With Public Art, creation starts from the pedestal, opening new dialogues and situations, creating a museum without walls or a new artistic vision in the open air. Contemporary creation in public spaces establishes a new and rich conversation between town planners, architects, landscape gardeners, artists, designers, sociologists and the public at large; creation in the open air is done with and for everyone, concerned or not by Art. Today, Public Art is no more an art of statuary put in squares, gardens or parks. Public Art is done site specifically and cannot be sold, becoming, when not linked to a temporary event, part of an indefectible patrimony. Today main restrictions are linked to security and budget.
How long can it take to install a public work of art and how long does it stay on site?
This depends on the scale of the project. It depends on the location. Diversity and openness are also key aspects of this adventure. Artists can work on sidewalks or street lamps; in airports, railway or subway stations; parking lots or rivers; use sounds, lights or video projections; paint on different buildings; create an ephemeral or permanent work. Almost anything is possible or at least imaginable with Public Art.
How are artists advised when creating art in terms of conservation and longevity due to external factors such as weather?
More and more, artists like and want to interact differently, looking for new challenges with nothing to do with “objects” of the art market. With Bauhaus, De Stijl, Land Art and Earth Art, they are regularly concerned with the city and the landscape; they even claim the right of Art to be integrated to the day-to-day life, participating to the urban conception, re-qualification of a site or conception of public’s equipment. All works with Public Art today are dialogues with the client, neighbors, engineers… with the artist. Weather does not appear to be a major problem.
Who is responsible for maintaining the work of art – cleaning / removing dirt and graffiti, repairs, etc. – and how are preservation techniques used?
The client is responsible for maintaining the work. Projects have directions and precise supporting documents, guaranteeing the art’s quality in the future, even after the artists’ death. Nonetheless, this is rarely respected. For example, Daniel Buren wanted to dismantle his famous “Les Deux Plateaux / Colonnes de Buren” at Palais Royal in Paris after 20 years because the work has been 50% destroyed by the state due to a lack of maintenance. This is a key problem, which also exists with architecture. Maintenance techniques depend on the projects.

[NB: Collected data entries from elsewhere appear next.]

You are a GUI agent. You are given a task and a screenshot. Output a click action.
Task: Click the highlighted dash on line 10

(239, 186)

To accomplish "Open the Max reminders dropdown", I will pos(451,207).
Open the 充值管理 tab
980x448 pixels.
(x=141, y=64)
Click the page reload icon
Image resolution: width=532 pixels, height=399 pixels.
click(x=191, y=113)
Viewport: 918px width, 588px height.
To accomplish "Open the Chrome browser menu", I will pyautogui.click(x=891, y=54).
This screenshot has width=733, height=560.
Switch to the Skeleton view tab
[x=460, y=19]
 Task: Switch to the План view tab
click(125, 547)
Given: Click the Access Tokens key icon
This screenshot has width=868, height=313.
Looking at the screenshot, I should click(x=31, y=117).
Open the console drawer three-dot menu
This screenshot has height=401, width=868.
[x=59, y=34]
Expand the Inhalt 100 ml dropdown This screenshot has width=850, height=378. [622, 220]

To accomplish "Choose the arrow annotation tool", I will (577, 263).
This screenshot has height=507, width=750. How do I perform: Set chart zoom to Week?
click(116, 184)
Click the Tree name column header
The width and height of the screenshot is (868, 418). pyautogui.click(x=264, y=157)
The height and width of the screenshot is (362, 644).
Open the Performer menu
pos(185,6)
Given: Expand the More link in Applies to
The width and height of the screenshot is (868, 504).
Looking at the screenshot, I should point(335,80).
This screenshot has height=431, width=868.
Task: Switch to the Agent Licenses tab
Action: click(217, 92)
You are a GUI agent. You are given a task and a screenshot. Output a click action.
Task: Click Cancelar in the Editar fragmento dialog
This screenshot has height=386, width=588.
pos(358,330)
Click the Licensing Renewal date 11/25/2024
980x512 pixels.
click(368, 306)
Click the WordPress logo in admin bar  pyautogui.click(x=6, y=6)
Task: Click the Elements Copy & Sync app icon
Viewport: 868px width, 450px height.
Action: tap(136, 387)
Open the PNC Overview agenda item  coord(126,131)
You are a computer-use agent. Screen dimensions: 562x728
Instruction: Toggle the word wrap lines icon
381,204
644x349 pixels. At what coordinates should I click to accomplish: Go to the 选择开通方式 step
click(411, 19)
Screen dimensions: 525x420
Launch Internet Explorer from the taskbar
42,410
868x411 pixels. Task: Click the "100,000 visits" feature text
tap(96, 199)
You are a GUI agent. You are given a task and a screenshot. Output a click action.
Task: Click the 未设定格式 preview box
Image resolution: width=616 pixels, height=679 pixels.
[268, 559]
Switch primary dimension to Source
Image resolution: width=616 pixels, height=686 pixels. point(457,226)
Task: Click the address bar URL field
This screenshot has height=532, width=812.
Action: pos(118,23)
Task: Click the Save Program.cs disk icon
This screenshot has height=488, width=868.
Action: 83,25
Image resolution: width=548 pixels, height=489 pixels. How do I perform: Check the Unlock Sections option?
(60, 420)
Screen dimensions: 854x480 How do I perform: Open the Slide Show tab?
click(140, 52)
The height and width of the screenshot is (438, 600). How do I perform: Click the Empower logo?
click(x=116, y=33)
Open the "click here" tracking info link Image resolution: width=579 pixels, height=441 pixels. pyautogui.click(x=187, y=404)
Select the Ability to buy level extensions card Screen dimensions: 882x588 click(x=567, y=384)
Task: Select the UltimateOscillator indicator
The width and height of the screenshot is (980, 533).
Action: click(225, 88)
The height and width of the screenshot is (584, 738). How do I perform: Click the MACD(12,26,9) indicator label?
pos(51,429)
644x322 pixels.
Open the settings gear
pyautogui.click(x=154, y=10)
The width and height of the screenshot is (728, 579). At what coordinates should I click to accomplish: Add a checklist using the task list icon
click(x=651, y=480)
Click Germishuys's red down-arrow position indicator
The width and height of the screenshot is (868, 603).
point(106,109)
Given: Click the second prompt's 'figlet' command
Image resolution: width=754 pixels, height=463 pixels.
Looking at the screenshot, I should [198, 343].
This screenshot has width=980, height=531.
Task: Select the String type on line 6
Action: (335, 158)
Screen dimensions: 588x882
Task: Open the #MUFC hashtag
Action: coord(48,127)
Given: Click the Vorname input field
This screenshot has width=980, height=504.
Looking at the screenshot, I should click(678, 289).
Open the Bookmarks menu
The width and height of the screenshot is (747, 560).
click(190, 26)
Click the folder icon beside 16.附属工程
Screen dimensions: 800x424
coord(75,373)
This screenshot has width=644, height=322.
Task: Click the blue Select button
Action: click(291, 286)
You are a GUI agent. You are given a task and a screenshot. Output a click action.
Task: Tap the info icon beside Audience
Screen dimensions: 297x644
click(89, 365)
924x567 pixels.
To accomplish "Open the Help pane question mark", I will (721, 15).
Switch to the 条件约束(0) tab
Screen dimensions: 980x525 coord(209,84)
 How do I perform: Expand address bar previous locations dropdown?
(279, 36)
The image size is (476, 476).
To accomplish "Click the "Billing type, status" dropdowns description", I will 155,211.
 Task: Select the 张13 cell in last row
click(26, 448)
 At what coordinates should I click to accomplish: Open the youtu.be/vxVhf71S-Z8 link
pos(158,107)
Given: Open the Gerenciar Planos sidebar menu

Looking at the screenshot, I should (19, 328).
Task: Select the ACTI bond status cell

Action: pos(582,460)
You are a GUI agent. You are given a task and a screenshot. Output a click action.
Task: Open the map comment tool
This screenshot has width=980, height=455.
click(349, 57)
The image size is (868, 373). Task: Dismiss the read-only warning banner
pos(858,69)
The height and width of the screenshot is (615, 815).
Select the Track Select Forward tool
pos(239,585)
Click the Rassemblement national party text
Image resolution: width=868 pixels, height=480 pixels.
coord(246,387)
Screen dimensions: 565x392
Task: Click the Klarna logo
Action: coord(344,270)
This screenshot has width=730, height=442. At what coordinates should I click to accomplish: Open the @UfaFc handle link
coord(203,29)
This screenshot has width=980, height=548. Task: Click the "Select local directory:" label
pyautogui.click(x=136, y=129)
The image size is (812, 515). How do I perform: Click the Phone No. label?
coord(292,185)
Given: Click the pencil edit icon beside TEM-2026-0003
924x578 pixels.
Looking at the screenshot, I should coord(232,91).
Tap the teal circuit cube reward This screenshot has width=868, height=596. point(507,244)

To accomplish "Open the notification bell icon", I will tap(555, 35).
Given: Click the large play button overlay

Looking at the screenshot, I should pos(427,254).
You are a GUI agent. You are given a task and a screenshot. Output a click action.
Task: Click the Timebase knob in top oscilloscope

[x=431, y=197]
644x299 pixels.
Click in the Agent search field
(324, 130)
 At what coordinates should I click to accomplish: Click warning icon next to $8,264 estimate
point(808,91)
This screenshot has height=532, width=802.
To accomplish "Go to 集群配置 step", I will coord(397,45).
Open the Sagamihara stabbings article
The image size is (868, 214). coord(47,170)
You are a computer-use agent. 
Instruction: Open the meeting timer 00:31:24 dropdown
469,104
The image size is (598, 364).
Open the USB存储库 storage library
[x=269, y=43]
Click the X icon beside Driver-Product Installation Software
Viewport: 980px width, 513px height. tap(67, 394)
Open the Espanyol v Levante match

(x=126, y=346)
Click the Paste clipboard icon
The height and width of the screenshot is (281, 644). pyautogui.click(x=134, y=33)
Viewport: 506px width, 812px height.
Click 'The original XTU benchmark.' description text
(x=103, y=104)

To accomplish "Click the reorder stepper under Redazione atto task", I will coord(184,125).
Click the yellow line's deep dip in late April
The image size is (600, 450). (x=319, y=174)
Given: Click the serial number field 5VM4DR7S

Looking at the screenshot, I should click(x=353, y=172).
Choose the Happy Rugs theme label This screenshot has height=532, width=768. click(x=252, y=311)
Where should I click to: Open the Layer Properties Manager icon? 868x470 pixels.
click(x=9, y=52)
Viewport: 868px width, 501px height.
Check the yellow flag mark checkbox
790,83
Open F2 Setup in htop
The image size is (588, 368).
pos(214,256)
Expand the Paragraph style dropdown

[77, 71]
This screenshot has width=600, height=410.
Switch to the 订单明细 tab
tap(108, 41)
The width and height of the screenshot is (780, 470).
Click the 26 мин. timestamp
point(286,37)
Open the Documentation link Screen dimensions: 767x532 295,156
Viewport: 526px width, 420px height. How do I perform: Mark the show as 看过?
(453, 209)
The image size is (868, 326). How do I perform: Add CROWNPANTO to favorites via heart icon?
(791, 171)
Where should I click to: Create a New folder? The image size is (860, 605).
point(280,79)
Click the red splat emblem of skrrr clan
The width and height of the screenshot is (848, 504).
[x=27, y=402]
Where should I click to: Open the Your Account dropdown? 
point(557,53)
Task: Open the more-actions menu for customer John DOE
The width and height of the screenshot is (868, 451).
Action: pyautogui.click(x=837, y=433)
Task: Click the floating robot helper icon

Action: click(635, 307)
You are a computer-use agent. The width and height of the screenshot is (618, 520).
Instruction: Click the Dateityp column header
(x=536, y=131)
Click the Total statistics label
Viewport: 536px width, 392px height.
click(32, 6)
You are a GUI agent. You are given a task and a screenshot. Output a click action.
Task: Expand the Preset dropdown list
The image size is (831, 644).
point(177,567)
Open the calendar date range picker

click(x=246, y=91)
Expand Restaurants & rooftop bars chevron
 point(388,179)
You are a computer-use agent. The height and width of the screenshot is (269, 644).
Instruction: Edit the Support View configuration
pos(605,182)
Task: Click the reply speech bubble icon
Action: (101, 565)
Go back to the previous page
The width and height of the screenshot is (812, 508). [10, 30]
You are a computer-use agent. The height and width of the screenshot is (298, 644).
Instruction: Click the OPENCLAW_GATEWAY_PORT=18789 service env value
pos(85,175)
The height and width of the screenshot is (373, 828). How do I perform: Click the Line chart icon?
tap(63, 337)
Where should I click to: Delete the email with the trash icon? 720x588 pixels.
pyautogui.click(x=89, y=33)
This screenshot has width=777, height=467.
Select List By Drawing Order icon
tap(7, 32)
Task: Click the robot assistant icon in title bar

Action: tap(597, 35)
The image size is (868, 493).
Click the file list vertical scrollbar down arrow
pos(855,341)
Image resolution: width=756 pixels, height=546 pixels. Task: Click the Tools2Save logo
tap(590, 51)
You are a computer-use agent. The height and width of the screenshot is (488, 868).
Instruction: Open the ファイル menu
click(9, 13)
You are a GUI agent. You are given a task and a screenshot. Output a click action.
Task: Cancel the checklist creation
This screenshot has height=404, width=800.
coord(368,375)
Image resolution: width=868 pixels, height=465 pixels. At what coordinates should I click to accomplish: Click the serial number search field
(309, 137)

Why are public art collections important to a city?
When well-done, public art collections become symbols of a city. For example, in Chicago, the Millennium Park is now part of the personality of the city with Anish Kapoor’s “Cloud Gate” or the Crown Fountain by Jaume Plensa. The famous “Christ” by Landowski symbolizes Rio de Janeiro. A lot of people are going to Wynwood in Miami to see the Street Art. This attracts a lot of people happy to discover culture. Today, Public Art is a process of thoughts and unlimited experimentation, which is in favor of putting citizens face to face with the art from their generation without any hierarchy between Art and its environment. Participation of the public is more and more often asked, and opportunities of amazing treasure hunting exists at Biennales and events offering temporary installations and experiences.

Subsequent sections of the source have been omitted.